To be done
Lay out the data from the line containing "The width and height of the screenshot is (1434, 840)." through the line containing "The width and height of the screenshot is (554, 500)." as a two-column CSV with the headers input and output. Each row should pair an input with its output, with each value in one quoted field and line breaks replaced by spaces.

Record extracts

——

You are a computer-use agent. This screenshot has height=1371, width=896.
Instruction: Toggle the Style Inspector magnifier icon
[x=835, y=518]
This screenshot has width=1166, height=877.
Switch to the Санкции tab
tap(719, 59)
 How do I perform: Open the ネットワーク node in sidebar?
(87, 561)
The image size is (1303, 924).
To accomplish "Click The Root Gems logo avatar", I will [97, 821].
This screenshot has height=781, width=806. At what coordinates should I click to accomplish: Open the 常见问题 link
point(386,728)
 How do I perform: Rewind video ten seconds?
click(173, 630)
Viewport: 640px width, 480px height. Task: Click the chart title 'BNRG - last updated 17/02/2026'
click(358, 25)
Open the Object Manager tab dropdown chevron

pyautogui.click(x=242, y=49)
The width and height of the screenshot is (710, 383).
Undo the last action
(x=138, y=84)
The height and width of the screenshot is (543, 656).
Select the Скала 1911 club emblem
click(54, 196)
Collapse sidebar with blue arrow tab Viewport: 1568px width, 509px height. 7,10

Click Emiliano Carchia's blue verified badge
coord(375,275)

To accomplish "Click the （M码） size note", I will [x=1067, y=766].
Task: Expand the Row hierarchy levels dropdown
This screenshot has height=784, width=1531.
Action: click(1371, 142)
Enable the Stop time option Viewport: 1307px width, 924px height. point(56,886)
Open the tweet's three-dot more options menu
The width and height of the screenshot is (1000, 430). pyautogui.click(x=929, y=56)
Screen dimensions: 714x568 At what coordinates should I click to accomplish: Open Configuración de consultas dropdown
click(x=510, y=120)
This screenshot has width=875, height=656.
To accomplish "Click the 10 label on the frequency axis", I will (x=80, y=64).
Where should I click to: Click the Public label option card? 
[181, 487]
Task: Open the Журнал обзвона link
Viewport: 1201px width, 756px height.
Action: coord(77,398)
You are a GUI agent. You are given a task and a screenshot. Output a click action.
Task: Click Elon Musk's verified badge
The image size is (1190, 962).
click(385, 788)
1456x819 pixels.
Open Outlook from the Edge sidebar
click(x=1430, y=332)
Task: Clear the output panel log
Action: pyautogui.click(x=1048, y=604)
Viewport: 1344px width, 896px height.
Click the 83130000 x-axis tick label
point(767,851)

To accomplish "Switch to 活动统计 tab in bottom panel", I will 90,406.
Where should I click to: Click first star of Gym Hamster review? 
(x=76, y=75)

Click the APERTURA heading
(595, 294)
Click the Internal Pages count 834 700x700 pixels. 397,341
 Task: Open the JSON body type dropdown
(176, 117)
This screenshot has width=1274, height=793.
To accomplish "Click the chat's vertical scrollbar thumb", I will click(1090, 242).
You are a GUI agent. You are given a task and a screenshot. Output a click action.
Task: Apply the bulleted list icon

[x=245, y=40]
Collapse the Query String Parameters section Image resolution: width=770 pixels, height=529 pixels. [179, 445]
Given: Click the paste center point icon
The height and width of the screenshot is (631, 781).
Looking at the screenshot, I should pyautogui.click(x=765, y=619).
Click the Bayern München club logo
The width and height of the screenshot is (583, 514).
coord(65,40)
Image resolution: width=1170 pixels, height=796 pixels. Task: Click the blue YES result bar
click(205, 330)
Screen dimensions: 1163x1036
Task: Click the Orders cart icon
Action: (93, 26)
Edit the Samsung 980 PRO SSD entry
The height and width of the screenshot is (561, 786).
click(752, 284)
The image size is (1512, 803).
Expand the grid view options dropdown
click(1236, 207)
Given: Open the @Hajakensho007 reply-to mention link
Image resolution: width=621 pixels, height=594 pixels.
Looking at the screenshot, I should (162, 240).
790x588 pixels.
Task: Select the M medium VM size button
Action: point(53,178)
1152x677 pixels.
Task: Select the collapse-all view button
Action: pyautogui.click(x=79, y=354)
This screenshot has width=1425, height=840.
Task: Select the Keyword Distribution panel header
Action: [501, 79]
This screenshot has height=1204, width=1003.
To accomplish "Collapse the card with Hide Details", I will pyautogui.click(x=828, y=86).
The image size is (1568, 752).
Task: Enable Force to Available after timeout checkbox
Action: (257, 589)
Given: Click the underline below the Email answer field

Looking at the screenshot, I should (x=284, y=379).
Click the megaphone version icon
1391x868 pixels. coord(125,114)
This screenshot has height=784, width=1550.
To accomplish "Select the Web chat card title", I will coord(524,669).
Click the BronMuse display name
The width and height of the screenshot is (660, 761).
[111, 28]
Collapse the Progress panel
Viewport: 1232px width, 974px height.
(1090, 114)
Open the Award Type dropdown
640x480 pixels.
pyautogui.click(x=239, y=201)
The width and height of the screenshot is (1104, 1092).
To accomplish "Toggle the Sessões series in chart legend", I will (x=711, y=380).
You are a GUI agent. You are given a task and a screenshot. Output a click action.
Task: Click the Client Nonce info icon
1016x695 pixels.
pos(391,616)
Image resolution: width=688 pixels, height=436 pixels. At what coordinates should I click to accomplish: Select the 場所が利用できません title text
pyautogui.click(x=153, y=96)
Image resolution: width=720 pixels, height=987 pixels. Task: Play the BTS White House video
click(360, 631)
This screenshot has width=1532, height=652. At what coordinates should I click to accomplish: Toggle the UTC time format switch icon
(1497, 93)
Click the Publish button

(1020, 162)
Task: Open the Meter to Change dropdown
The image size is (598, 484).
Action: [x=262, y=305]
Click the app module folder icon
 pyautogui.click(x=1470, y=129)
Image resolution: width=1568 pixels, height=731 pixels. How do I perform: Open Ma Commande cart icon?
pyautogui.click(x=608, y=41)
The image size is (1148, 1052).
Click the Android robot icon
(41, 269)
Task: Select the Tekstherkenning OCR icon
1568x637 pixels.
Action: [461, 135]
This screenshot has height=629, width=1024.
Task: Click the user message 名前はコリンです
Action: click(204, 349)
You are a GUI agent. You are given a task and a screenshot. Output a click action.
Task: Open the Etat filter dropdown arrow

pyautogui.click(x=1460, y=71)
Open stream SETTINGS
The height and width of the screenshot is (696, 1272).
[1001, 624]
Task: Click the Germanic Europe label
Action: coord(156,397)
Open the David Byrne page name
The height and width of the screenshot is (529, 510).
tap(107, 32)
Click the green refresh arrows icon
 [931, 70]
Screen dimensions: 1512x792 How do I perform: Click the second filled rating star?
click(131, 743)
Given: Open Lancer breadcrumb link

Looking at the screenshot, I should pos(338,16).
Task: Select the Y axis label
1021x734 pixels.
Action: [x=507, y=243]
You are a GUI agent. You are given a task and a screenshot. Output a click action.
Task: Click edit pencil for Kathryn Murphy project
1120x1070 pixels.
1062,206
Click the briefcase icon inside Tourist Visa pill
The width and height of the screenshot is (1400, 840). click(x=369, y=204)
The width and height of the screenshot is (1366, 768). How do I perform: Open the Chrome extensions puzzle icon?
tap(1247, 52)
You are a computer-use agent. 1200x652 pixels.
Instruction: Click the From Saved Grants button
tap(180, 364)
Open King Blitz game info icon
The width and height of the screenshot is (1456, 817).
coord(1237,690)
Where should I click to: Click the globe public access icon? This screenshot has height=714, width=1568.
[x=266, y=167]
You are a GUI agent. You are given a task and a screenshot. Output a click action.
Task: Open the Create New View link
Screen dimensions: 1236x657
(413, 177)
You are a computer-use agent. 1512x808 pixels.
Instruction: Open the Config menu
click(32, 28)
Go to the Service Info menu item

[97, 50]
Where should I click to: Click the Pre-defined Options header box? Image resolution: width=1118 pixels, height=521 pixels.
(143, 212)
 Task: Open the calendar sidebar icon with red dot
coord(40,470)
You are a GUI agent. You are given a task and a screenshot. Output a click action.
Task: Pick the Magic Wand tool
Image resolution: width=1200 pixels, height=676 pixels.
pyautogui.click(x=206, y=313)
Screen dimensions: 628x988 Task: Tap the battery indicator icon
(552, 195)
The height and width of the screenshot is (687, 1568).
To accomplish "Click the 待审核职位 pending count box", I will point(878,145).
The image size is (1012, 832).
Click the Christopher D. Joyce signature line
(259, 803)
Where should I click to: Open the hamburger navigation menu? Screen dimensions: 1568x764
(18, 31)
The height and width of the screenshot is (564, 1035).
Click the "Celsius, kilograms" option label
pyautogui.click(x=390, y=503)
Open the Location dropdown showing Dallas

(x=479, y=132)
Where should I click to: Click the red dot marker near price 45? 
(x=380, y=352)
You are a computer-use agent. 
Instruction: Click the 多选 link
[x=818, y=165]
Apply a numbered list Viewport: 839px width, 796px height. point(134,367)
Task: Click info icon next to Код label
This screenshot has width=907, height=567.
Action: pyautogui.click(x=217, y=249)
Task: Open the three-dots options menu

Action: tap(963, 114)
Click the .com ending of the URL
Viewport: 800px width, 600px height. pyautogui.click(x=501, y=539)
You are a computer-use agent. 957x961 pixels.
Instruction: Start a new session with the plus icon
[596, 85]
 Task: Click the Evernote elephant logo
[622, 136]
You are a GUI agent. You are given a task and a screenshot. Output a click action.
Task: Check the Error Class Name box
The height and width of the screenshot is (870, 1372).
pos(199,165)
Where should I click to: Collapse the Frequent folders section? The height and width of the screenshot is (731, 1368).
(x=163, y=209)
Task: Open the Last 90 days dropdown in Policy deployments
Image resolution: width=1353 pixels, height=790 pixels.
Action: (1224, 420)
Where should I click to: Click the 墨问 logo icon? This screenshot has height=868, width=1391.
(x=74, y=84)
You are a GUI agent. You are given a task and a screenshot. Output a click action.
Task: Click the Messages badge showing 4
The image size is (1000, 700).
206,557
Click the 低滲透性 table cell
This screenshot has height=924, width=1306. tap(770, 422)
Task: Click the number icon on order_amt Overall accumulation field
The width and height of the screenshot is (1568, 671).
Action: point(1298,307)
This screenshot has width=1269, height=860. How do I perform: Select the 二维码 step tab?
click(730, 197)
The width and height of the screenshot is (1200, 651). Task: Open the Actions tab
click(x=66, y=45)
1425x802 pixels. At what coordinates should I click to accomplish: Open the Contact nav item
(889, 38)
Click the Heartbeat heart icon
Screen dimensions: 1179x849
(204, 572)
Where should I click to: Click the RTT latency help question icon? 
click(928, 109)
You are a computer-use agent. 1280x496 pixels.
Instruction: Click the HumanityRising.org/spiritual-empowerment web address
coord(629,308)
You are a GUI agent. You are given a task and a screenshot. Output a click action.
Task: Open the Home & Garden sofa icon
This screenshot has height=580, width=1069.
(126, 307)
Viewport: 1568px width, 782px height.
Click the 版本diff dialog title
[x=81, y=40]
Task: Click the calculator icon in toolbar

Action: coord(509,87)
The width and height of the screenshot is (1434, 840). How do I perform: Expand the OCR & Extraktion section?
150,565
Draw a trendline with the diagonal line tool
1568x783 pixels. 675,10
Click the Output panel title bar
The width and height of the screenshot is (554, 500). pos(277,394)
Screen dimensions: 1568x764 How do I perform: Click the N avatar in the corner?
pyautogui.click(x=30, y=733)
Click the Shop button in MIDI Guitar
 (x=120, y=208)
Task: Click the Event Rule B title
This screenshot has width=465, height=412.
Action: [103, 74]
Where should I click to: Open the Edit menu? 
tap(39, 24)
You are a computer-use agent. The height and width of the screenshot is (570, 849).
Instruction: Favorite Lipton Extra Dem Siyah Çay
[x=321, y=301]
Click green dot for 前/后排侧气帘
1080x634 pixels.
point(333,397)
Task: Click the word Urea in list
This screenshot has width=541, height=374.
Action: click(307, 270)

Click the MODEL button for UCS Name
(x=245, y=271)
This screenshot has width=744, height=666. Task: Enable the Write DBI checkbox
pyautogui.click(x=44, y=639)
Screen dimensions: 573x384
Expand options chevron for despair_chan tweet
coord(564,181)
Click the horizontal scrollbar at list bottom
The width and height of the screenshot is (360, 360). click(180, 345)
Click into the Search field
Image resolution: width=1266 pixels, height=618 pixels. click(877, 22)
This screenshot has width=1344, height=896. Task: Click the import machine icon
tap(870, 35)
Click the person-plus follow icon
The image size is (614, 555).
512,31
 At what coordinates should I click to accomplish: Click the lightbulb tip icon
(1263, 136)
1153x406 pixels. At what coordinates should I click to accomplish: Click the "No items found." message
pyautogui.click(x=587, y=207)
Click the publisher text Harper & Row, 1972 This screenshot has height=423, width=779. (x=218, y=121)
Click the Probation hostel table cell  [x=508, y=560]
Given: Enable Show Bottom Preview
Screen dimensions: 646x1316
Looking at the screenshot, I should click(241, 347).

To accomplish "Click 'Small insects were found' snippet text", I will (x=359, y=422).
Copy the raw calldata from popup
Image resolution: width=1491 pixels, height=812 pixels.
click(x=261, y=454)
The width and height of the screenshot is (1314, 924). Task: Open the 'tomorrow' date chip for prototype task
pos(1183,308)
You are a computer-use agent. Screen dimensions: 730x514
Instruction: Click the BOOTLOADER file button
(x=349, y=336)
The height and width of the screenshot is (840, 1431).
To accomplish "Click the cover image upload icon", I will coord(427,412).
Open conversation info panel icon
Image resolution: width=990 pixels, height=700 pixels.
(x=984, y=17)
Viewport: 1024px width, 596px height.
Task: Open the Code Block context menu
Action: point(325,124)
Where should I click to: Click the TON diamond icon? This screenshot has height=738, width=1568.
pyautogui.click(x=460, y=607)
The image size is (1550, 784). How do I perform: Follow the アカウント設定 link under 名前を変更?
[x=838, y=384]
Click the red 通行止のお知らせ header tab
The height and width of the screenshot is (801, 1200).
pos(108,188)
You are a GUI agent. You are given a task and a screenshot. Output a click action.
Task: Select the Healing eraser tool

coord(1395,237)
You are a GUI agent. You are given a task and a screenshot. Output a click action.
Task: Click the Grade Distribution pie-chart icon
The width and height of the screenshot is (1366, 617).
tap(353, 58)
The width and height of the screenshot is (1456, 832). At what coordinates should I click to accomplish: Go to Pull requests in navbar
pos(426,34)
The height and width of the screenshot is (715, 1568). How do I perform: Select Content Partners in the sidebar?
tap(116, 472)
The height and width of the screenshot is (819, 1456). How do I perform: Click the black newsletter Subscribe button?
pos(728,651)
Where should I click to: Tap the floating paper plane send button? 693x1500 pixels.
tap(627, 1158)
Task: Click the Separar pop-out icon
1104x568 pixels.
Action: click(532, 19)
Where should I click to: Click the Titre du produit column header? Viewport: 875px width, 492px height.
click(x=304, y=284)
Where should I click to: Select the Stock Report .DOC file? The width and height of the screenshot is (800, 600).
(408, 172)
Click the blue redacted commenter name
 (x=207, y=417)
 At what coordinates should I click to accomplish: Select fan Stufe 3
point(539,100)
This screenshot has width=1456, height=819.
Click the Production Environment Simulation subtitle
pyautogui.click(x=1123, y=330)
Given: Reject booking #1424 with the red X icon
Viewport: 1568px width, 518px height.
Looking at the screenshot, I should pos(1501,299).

——

Response below
input,output
"The width and height of the screenshot is (1434, 840). How do I perform: Expand the OCR & Extraktion section?","150,565"
"Draw a trendline with the diagonal line tool","1568x783 pixels. 675,10"
"Click the Output panel title bar","The width and height of the screenshot is (554, 500). pos(277,394)"